[[ GIVEN DATA open ]]

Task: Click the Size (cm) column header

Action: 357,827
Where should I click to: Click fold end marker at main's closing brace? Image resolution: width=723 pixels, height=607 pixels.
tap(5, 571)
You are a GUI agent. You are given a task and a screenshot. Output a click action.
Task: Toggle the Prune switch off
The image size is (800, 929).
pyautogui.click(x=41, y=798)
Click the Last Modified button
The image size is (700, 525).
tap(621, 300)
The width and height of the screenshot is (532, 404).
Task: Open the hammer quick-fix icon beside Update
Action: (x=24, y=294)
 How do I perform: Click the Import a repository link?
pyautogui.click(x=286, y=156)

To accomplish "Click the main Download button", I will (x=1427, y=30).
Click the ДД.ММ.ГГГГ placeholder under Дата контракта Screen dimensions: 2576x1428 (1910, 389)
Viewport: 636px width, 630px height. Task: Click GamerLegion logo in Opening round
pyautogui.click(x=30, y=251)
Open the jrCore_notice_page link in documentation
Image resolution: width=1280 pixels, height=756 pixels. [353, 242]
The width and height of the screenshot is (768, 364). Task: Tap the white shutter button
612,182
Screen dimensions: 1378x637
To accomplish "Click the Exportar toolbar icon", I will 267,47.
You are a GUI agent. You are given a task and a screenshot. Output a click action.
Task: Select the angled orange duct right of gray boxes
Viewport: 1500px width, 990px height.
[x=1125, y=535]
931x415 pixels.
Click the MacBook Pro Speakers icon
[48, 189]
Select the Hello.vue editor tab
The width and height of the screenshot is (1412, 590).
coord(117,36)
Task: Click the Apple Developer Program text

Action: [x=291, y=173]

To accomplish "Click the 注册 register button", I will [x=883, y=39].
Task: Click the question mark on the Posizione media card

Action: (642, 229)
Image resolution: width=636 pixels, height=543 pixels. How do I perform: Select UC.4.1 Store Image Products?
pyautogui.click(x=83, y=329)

[[ GIVEN DATA closed ]]

Copy every record verbatim.

_THE ANSWER_
Task: Click the Size (cm) column header

Action: 357,827
Where should I click to: Click fold end marker at main's closing brace? Image resolution: width=723 pixels, height=607 pixels.
tap(5, 571)
You are a GUI agent. You are given a task and a screenshot. Output a click action.
Task: Toggle the Prune switch off
The image size is (800, 929).
pyautogui.click(x=41, y=798)
Click the Last Modified button
The image size is (700, 525).
tap(621, 300)
The width and height of the screenshot is (532, 404).
Task: Open the hammer quick-fix icon beside Update
Action: (x=24, y=294)
 How do I perform: Click the Import a repository link?
pyautogui.click(x=286, y=156)

To accomplish "Click the main Download button", I will (x=1427, y=30).
Click the ДД.ММ.ГГГГ placeholder under Дата контракта Screen dimensions: 2576x1428 (1910, 389)
Viewport: 636px width, 630px height. Task: Click GamerLegion logo in Opening round
pyautogui.click(x=30, y=251)
Open the jrCore_notice_page link in documentation
Image resolution: width=1280 pixels, height=756 pixels. [353, 242]
The width and height of the screenshot is (768, 364). Task: Tap the white shutter button
612,182
Screen dimensions: 1378x637
To accomplish "Click the Exportar toolbar icon", I will 267,47.
You are a GUI agent. You are given a task and a screenshot. Output a click action.
Task: Select the angled orange duct right of gray boxes
Viewport: 1500px width, 990px height.
[x=1125, y=535]
931x415 pixels.
Click the MacBook Pro Speakers icon
[48, 189]
Select the Hello.vue editor tab
The width and height of the screenshot is (1412, 590).
coord(117,36)
Task: Click the Apple Developer Program text

Action: [x=291, y=173]

To accomplish "Click the 注册 register button", I will [x=883, y=39].
Task: Click the question mark on the Posizione media card

Action: (642, 229)
Image resolution: width=636 pixels, height=543 pixels. How do I perform: Select UC.4.1 Store Image Products?
pyautogui.click(x=83, y=329)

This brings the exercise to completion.